Von Rudolf Kahlen

Die Diskussion war für den Nachmittag angesetzt, sie dauerte bis weit in den Abend hinein. Bernhard Schramm, der Verbandspräsident der Volks- und Raiffeisenbanken, hatte nach Bonn ins Steigenberger Hotel eingeladen. Achtzig Spitzengenossen sollten dort ein 45 Seiten umfassendes Strategiepapier der Deutschen Genossenschaftsbank (DG Bank) diskutieren, in dem Vorschläge für eine Neuordnung der gesamten Bankengruppe gemacht werden.

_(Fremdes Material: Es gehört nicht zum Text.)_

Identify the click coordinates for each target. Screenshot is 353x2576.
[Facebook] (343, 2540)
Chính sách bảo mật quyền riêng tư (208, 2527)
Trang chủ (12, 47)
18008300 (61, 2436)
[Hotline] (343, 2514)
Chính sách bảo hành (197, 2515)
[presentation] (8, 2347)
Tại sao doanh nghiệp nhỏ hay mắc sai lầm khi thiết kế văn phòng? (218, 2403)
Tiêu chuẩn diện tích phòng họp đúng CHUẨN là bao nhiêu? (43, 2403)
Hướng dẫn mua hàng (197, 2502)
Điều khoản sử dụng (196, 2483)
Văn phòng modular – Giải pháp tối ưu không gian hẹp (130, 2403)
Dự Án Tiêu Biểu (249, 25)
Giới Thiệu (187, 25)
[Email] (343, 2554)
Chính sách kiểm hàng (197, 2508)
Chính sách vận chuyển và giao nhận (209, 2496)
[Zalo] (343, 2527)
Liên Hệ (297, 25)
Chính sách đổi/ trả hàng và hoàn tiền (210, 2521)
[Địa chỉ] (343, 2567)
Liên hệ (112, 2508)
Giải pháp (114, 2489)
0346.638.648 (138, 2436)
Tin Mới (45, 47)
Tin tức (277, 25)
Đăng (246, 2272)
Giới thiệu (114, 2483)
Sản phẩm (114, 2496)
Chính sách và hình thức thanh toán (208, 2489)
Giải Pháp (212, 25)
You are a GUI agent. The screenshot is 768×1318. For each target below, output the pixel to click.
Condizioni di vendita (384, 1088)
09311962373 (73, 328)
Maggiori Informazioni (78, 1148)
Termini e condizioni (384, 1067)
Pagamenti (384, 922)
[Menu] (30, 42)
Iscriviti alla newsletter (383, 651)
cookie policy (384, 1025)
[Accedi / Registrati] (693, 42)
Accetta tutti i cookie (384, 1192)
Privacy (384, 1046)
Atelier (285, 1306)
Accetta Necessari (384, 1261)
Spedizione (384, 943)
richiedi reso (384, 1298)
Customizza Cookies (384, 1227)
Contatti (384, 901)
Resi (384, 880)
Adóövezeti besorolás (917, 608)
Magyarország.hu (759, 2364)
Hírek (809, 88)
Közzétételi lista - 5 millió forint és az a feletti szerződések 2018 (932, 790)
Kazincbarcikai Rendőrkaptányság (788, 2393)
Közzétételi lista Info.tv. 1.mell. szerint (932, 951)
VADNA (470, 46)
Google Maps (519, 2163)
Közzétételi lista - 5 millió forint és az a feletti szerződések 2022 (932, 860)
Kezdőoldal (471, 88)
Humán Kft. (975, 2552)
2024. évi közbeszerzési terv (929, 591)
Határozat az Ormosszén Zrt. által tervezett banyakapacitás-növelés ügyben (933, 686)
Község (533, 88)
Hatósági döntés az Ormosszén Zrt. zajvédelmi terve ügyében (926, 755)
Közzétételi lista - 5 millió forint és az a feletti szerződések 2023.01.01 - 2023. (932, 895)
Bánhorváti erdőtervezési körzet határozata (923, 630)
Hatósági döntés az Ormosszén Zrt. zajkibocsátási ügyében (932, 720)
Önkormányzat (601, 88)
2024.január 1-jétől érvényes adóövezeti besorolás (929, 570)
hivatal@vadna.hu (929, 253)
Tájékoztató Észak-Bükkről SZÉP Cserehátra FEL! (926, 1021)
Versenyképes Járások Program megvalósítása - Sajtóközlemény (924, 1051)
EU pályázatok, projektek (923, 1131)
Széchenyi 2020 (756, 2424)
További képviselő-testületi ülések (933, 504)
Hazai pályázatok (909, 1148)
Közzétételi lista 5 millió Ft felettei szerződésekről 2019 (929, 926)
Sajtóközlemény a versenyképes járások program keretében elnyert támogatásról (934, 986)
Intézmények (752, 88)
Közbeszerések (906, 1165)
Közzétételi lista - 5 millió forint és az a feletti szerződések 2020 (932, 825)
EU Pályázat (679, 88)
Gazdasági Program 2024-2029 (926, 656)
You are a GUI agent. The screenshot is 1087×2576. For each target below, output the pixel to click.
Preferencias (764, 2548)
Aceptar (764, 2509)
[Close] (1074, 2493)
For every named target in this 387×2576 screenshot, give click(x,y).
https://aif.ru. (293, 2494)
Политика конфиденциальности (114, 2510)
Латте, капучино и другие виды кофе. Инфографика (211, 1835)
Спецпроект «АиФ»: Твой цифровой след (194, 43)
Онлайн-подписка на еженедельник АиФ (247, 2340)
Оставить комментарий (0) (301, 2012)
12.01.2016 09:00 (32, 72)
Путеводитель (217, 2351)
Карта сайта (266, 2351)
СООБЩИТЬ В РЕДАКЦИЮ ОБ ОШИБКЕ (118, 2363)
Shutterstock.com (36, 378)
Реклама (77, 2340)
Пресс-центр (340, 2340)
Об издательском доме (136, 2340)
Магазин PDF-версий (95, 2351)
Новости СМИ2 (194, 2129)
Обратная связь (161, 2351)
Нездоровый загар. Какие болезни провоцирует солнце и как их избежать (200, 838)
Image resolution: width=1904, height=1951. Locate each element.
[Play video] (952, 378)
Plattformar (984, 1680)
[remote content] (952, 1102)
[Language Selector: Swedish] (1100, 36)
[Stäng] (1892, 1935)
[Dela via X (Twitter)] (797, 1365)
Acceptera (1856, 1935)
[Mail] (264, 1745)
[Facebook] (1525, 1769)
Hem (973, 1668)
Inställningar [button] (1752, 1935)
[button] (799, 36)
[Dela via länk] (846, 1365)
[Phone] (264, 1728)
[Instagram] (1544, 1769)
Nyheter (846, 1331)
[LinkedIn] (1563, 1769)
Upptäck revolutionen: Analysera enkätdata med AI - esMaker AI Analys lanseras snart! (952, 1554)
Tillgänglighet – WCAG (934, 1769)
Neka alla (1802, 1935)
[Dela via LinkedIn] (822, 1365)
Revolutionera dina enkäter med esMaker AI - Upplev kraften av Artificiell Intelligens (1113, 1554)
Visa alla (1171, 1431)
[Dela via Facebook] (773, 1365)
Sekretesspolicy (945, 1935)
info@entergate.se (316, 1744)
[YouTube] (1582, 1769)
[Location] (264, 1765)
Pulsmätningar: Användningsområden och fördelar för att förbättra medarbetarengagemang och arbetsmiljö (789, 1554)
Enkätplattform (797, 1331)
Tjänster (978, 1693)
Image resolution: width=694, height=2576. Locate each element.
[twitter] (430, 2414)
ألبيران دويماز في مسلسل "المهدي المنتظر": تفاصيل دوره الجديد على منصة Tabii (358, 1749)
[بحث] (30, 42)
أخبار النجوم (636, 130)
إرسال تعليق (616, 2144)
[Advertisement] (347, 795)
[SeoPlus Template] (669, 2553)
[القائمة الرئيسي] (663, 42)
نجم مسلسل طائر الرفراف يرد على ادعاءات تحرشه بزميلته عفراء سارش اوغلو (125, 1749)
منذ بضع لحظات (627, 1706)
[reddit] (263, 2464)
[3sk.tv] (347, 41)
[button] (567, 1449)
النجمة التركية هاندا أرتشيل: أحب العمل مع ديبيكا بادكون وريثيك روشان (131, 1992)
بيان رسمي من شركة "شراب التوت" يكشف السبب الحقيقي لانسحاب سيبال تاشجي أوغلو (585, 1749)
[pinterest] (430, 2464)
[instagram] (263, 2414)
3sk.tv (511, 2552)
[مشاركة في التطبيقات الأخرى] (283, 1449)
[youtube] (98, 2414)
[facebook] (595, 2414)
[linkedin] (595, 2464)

Als erster erhielt Helmut Guthardt das Wort. Der DG-Bank-Chef erklärte der versammelten Runde in groben Zügen, warum er das bislang dreistufige genossenschaftliche Bankensystem in ein zweistufiges wandeln möchte, so daß in der Hierarchie auf die 3480 Volks- und Raiffeisenbanken sowie Spar- und Darlehenskassen „vor Ort“ nicht mehr fünf regionale Zentralbanken folgen und dann erst die DG Bank als Spitzeninstitut der Gruppe. Nach Guthardts Vorstellungen sollen vielmehr die derzeit noch unabhängigen Zentralbanken zu Hauptverwaltungen seines Hauses umfunktioniert und somit Teil eines „gemeinsamen Oberbau-Instituts“ werden.

Der Plan ist heftig umstritten und teilt die Genossen in zwei Lager. Schützenhilfe bekommt Guthardt von Arnold Kremer, dem Chef der Südwestdeutschen Genossenschafts-Zentralbank, und seinem Kollegen Gerhard Barner von der Norddeutschen Genossenschaftsbank. Beide sind davon überzeugt, daß mit der Zweistufigkeit Kosten gespart und höhere Erträge erwirtschaftet werden können.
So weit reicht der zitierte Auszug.